This python module provides a simple to use function to download and extract the MNIST database of handwritten digits that is provided by http://yann.lecun.com/exdb/mnist/.
Function:
load_MNIST(path=None, normalise=True, flatten=True, onehot=True)
kwarg:
path - str: MNIST datasets directory. Default to current directory/MNIST.
Create if nonexistant.

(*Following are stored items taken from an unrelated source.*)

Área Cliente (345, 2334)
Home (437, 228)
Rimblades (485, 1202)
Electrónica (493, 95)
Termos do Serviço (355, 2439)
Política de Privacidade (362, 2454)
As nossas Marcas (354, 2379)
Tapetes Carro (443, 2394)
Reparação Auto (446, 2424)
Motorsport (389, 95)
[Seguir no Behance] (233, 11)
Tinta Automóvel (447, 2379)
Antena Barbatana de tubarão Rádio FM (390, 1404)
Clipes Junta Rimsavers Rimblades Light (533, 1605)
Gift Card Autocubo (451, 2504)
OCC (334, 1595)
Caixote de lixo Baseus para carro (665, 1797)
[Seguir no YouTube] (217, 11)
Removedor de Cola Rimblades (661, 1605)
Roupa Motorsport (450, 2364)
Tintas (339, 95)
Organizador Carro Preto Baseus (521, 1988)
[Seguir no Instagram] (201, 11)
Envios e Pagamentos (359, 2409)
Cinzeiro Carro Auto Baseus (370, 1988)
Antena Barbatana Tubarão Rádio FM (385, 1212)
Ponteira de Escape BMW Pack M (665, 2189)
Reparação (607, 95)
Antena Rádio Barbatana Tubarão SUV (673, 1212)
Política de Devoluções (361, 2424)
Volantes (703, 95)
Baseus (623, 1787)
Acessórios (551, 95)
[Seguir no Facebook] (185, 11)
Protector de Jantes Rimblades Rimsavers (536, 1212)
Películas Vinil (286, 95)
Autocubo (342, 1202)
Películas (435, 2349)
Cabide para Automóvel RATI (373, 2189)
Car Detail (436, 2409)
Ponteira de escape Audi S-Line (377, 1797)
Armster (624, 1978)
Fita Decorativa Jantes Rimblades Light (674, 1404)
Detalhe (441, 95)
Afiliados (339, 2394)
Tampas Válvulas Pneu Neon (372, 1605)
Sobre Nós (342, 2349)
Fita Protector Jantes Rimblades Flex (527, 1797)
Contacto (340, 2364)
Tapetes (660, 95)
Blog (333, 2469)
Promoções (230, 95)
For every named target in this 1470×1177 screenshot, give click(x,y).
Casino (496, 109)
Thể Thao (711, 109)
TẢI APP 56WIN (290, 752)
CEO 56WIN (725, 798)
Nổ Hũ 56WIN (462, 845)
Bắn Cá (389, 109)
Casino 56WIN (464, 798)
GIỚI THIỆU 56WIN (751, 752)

Download any missing MNIST files.
normalise - boolean: yes -> pixel RGB values [0,255] divided by 255.
no -> pixel RGB values [0,255].
flatten - boolean: yes -> pixels of all images stored as 2D numpy array.
no -> pixels of all images stored as 3D numpy array.
onehot - boolean: yes -> labels stored as one-hot encoded numpy array.
no -> labels values used.
Returns a nested dictionary:
{'train': {'images': train_images, 'labels': train_labels},
'test': {'images': test_images, 'labels': test_labels}}
where,
train_images = MNISTimages(magic_number=2051, nimages=60000, nrows=28,
ncols=28, pixels=np.array())
if normalise, pixels dtype='float32'
else, pixels dtype='uint8'
if flatten, pixels.shape = (60000, 784)
else, pixels.shape = (60000, 28, 28)
train_labels = MNISTlabels(magic_number=2049, nlabels=60000,
labels=np.array() dtype='uint8')
if onehot, labels.shape = (60000, 10)
else, labels.shape = (60000,)
test_images = MNISTimages(magic_number=2051, nimages=10000, nrows=28,
ncols=28, pixels=np.array())
if normalise, pixelsdtype='float32'
else, pixels dtype='uint8'
if flatten, pixels.shape = (10000, 784)
else, pixels.shape = (10000, 28, 28)
test_labels = MNISTlabels(magic_number=2049, nlabels=10000,
labels=np.array() dtype='uint8')
if onehot, labels.shape = (10000, 10)
else, labels.shape = (10000,)
Remarks:
MNISTimages()
and MNISTlabels()
are dataklass objects. On my system, they performed ~25x faster than python3 built-in dataclass objects and 5x faster than namedtuple.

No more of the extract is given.